An impatient sigh. “Dad, I don’t go to those sites. The dirty ones. And if they pop up anyway, I shut down the window.”
“I don’t just mean dirty pictures. But sometimes—and it may start out innocently, like somebody says they want to be your friend—sometimes people try to trick kids into doing things. Has that ever happened to you?”
“Not to me. I mean, not really. But a guy at school—he said some creep tried to chat with him. I know about those guys, Dad. Everybody does.”
Fisker sighed, himself; it was a new world, not always brave, and an untimely loss of innocence—or something even worse, as the mounting evidence in his current case was indicating—was always only a mouse-click away. There were vampires out there; every computer was an open-door invitation to enter every home, and everybody inside was nothing more than prey.
Fisker put an arm around his son’s shoulders.
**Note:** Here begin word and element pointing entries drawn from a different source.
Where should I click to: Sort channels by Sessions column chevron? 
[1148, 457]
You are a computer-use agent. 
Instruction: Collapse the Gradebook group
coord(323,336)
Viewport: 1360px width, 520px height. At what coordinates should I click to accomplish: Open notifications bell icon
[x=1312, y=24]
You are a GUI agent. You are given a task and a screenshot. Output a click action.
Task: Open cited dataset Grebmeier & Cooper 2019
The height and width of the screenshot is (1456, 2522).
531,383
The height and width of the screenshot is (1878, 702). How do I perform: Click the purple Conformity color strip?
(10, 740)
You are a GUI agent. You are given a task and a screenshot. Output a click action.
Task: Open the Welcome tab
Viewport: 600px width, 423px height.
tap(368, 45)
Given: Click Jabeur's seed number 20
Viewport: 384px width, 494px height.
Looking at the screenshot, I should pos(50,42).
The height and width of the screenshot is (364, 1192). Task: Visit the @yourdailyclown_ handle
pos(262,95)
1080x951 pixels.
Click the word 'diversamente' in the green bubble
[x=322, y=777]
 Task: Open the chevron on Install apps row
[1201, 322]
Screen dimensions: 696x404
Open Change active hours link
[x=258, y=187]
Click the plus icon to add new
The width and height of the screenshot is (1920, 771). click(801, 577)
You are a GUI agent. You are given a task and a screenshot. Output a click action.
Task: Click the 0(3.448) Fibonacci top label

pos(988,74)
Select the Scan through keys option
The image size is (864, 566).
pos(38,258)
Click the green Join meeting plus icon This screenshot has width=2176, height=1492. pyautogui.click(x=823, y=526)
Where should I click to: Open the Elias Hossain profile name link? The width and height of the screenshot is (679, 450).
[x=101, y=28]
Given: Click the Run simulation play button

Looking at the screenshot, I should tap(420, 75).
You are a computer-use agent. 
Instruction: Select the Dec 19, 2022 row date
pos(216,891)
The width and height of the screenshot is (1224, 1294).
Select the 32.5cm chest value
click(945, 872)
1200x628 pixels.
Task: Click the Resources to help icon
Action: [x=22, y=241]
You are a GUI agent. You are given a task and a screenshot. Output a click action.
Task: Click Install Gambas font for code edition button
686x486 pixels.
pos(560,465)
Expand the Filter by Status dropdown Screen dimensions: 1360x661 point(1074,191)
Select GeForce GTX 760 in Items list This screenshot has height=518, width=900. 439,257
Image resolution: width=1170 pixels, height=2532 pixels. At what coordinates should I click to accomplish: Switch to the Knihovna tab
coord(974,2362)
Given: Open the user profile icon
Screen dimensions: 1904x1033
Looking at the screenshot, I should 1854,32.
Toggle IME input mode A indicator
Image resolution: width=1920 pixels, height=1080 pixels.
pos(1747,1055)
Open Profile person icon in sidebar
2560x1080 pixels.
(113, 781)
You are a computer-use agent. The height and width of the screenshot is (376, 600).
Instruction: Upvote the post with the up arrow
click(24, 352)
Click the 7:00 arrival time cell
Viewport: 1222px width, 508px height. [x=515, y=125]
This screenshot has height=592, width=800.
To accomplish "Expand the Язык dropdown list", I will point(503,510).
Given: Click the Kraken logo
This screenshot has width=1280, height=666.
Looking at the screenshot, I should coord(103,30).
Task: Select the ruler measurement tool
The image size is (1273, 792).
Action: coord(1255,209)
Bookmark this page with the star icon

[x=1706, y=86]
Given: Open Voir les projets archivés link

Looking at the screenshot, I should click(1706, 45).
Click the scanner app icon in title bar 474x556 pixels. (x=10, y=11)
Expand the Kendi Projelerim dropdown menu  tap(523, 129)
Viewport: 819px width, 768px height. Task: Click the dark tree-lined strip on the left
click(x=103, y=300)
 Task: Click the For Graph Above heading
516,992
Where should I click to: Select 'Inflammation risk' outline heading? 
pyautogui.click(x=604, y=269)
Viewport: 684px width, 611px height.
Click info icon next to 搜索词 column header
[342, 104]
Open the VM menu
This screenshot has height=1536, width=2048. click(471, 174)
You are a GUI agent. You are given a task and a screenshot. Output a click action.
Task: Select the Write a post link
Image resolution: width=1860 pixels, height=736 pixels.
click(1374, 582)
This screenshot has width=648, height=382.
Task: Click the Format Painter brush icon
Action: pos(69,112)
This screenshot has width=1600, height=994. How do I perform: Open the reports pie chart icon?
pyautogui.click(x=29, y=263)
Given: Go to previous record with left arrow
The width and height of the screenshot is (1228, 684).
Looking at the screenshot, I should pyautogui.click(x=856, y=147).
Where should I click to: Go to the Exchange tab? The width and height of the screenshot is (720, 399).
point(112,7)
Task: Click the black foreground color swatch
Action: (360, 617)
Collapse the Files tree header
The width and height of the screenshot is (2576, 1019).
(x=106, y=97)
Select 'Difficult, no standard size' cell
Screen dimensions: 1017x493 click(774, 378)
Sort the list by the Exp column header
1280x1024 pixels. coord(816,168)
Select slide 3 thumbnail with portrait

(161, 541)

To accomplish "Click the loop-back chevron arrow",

“You know you can always talk to me—right, Josh? Anytime. About anything. If something doesn’t … well, doesn’t feel right to you … look, if anybody ever tries to talk you into doing something that you don’t—”
He felt his son squirm uncomfortably.
Nine years old, Fisker told himself. We haven’t even had ‘The Talk’ yet, not that one, and still I have to warn him, try to protect him, against things he shouldn’t be expected to understand at that age…
A maelstrom of thoughts, dark and sad and desperately fearful, swirled through a father’s mind: There was so much to say…
“Time to hit the hay, kiddo,” Fisker said instead. “Tomorrow’s a new day, eh?”
• • •
They left the living room together.
Unnoticed on the fireplace mantelpiece, the clock ticked ahead: 11 p.m. in the heartland, but already Saturday on the East Coast.
Whatever the new day had to offer, for good or ill, it was already upon them, upon them all.